*What to work on*. Quote exactly, and only, the lines of the material below from the line with "Vorherige (406, 703)" through the line with "Address (879, 1717)".

......

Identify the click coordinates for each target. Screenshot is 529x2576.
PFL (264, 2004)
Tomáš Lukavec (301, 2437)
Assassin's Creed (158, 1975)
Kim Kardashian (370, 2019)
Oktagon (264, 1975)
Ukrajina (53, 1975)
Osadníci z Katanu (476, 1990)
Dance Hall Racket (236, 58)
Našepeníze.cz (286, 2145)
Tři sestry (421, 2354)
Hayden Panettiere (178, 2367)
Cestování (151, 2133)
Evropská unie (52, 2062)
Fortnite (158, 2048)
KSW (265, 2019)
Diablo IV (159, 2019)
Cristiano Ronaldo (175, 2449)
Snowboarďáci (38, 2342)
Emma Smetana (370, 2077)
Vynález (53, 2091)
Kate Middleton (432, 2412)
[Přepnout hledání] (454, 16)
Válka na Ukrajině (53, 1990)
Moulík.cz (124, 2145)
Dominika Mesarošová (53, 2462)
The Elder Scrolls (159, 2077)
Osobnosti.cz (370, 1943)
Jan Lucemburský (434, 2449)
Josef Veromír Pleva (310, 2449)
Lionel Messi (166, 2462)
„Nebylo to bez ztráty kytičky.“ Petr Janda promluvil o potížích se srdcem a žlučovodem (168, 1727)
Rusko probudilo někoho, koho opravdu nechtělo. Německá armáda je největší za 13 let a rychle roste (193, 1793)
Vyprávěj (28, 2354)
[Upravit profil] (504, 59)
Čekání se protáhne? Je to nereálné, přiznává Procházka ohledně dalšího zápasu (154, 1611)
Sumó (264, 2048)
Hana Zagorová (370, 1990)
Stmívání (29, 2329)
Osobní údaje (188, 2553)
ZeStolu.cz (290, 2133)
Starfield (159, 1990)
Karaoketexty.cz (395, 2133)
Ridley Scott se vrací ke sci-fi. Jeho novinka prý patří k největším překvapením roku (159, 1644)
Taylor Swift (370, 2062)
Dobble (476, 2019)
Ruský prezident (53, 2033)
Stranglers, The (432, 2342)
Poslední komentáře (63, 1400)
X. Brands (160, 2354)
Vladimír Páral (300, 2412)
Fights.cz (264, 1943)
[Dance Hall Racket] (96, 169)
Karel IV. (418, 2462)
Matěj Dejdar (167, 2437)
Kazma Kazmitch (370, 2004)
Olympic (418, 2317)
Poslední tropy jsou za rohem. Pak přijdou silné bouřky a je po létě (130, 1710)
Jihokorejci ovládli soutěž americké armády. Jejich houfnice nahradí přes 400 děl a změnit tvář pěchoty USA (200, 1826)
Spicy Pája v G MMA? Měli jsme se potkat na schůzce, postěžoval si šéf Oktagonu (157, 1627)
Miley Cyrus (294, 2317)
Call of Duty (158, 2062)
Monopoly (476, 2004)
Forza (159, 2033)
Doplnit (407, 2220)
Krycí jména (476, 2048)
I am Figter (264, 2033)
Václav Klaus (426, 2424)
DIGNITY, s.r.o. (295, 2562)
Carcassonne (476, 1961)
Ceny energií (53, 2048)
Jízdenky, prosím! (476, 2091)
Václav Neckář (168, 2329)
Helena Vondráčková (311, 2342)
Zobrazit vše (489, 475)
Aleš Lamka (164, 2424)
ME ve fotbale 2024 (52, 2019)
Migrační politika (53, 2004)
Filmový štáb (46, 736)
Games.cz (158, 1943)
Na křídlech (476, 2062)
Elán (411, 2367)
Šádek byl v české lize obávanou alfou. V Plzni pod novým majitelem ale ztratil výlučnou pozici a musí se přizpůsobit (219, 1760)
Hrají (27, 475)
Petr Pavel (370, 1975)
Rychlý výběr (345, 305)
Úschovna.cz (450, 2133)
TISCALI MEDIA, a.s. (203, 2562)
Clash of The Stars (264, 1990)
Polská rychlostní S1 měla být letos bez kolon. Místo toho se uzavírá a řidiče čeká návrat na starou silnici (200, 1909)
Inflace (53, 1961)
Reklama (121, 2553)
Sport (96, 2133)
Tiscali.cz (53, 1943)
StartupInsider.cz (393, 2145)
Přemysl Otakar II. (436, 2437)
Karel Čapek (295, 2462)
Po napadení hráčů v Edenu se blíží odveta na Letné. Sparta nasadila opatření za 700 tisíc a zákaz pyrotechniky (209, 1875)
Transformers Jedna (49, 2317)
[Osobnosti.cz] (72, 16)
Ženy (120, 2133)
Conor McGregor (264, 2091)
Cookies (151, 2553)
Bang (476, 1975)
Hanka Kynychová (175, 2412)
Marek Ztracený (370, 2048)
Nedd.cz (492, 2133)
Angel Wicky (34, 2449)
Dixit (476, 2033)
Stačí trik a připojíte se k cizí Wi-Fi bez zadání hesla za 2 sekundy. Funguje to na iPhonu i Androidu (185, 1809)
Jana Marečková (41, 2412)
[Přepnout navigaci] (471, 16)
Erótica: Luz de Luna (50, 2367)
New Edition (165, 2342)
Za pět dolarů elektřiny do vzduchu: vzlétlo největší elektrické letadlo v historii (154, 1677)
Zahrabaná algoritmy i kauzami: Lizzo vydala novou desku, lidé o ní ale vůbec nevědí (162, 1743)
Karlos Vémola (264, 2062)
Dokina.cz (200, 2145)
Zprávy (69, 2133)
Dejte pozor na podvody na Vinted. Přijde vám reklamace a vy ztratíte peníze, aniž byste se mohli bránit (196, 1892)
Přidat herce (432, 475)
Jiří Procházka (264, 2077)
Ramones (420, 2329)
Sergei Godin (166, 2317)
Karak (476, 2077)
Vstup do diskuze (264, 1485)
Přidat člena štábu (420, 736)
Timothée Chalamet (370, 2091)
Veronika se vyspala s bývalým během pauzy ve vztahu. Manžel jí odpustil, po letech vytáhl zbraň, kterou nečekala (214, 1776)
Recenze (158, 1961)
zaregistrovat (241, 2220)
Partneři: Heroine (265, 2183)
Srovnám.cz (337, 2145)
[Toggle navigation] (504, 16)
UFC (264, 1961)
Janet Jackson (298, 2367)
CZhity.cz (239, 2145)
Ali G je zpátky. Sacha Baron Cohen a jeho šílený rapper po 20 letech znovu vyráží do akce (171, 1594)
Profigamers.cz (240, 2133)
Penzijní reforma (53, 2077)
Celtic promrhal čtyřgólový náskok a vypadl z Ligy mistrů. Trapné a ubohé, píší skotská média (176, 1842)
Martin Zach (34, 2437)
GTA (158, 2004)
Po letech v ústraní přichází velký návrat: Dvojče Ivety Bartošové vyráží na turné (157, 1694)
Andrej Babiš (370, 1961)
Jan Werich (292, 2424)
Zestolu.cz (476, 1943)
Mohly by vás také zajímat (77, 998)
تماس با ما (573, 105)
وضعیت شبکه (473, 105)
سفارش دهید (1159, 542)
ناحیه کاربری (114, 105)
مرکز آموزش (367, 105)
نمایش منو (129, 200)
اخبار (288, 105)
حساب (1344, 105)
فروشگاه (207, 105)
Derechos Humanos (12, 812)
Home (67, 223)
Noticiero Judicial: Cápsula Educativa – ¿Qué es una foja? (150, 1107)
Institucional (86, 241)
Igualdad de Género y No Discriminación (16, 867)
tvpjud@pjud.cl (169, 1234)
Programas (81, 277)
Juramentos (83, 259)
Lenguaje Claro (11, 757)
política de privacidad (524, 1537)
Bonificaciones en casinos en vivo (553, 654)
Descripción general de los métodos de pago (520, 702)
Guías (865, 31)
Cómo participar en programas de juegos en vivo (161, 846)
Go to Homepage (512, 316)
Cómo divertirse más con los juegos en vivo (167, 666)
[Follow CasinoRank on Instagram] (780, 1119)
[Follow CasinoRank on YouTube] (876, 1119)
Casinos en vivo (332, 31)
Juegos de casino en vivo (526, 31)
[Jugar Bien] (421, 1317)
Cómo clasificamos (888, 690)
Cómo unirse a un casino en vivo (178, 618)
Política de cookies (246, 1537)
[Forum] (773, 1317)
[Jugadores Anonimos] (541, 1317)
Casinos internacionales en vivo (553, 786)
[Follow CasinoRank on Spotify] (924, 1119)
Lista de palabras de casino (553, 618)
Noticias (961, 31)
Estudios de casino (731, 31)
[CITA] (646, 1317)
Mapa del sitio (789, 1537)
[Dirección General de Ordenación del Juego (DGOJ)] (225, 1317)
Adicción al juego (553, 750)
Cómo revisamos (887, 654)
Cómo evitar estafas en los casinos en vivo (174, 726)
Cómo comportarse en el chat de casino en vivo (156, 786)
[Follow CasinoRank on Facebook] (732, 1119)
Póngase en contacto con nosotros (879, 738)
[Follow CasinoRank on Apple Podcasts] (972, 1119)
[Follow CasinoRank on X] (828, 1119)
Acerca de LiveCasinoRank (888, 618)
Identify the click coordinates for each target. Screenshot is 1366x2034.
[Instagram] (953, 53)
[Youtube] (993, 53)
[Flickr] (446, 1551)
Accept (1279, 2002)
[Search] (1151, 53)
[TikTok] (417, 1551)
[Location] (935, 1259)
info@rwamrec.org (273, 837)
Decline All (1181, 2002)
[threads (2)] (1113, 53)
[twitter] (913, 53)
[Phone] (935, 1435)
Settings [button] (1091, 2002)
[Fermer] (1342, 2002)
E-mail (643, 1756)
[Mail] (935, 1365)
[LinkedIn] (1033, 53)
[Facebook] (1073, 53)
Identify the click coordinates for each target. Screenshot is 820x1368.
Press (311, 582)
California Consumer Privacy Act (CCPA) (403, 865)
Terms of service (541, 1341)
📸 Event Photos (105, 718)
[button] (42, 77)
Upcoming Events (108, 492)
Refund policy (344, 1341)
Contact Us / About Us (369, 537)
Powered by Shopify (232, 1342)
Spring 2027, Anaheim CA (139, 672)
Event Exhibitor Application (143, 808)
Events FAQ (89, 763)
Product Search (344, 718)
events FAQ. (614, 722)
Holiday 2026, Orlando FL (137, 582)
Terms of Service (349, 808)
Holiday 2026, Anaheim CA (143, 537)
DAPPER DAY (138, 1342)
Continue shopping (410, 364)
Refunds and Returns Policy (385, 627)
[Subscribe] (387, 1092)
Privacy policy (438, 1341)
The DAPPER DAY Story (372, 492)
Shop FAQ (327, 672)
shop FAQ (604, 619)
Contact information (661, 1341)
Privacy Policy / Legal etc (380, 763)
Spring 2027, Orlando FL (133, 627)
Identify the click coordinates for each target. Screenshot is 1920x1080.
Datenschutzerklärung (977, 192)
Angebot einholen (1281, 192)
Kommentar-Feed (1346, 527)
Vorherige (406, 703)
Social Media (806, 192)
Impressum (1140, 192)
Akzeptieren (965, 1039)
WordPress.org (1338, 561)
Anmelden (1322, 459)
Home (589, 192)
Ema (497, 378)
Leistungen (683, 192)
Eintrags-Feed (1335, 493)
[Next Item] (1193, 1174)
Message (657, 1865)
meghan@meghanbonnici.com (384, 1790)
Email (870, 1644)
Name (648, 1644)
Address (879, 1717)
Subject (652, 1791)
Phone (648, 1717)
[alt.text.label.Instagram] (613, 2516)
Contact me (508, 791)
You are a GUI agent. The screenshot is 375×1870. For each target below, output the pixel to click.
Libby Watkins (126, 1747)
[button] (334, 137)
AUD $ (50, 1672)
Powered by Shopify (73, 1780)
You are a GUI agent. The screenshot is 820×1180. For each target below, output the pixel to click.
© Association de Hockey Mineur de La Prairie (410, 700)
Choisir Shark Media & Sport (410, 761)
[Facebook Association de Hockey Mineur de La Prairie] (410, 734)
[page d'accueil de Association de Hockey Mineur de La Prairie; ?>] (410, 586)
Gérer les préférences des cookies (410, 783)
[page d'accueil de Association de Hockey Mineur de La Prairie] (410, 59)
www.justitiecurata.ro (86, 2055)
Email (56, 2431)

......

*Reply to the exercise*.
Vorherige (406, 703)
Social Media (806, 192)
Impressum (1140, 192)
Akzeptieren (965, 1039)
WordPress.org (1338, 561)
Anmelden (1322, 459)
Home (589, 192)
Ema (497, 378)
Leistungen (683, 192)
Eintrags-Feed (1335, 493)
[Next Item] (1193, 1174)
Message (657, 1865)
meghan@meghanbonnici.com (384, 1790)
Email (870, 1644)
Name (648, 1644)
Address (879, 1717)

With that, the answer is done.